RamblinWreck88 said:


> That's kinda like them monster radioactive flatheads hear plant Hatch on the Altamaha.



With glowing red eyes... I've seen em, and I know what I saw...


----------



## Railroader (Jul 1, 2022)

Railroader said:


> With glowing red eyes... I've seen em, and I know what I saw...



Saw one one time with his tongue hanging out.  I was so scared all the rivets was rattling loose in my john boat..

Shot him with a 12 gauge slug, twice, in the head.  Tied a rope to him and dragged him to shore.

That's when I found out that it wasn't his tongue at all.  It was a full growed beaver tail hanging out of his mouth.

Ate the fish, skinned the beaver, sold the pelt and bought some more slugs...

A good day on the river...


----------



## fishfryer (Jul 1, 2022)

Railroader said:


> Saw one one time with his tongue hanging out.  I was so scared all the rivets was rattling loose in my john boat..
> 
> Shot him with a 12 gauge slug, twice, in the head.  Tied a rope to him and dragged him to shore.
> 
> ...


Pretty good believable story, except the part about eating the fish. I don’t see how you could eat that much fish.


----------



## NCHillbilly (Jul 1, 2022)

dang said:


> “As big as a Volkswagen”


Yep. Exactly.


----------



## Railroader (Jul 1, 2022)

fishfryer said:


> Pretty good believable story, except the part about eating the fish. I don’t see how you could eat that much fish.



We had a fish fry in the trailer park.  Fed about 200 folks.  Deep fried him whole in a stock tank full of used hydraulic fluid, and set him out on three picnic tables end to end.

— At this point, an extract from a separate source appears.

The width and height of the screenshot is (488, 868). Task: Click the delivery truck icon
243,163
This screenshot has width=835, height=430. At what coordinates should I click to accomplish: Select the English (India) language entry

Gonna make panther spears with his back bones....


----------



## fishfryer (Jul 1, 2022)

Railroader said:


> We had a fish fry in the trailer park.  Fed about 200 folks.  Deep fried him whole in a stock tank full of used hydraulic fluid, and set him out on three picnic tables end to end.
> 
> Gonna make panther spears with his back bones....


Now that you’ve explained it, it makes perfect sense. Hard to see the whole picture sometimes when you get hung up on a small detail.


----------



## turkeykirk (Jul 1, 2022)

kmckinnie said:


> Have y’all seen the black catfish. Think about it.



This count?


----------



## fishfryer (Jul 1, 2022)

I just wonder if RR could tell some good stories if he was in a relaxed mood around friends. Say if he was on his hunting land with four fingers already consumed and a good campfire going among  friends.


----------



## dang (Jul 1, 2022)

fishfryer said:


> I just wonder if RR could tell some good stories if he was in a relaxed mood around friends. Say if he was on his hunting land with four fingers already consumed and a good campfire going among  friends.


Doubt it


----------



## fishfryer (Jul 1, 2022)

dang said:


> Doubt it


Three fingers?


----------



## dang (Jul 1, 2022)

fishfryer said:


> Three fingers?


Ok, This is plausible


----------



## Railroader (Jul 1, 2022)

fishfryer said:


> I just wonder if RR could tell some good stories if he was in a relaxed mood around friends. Say if he was on his hunting land with four fingers already consumed and a good campfire going among  friends.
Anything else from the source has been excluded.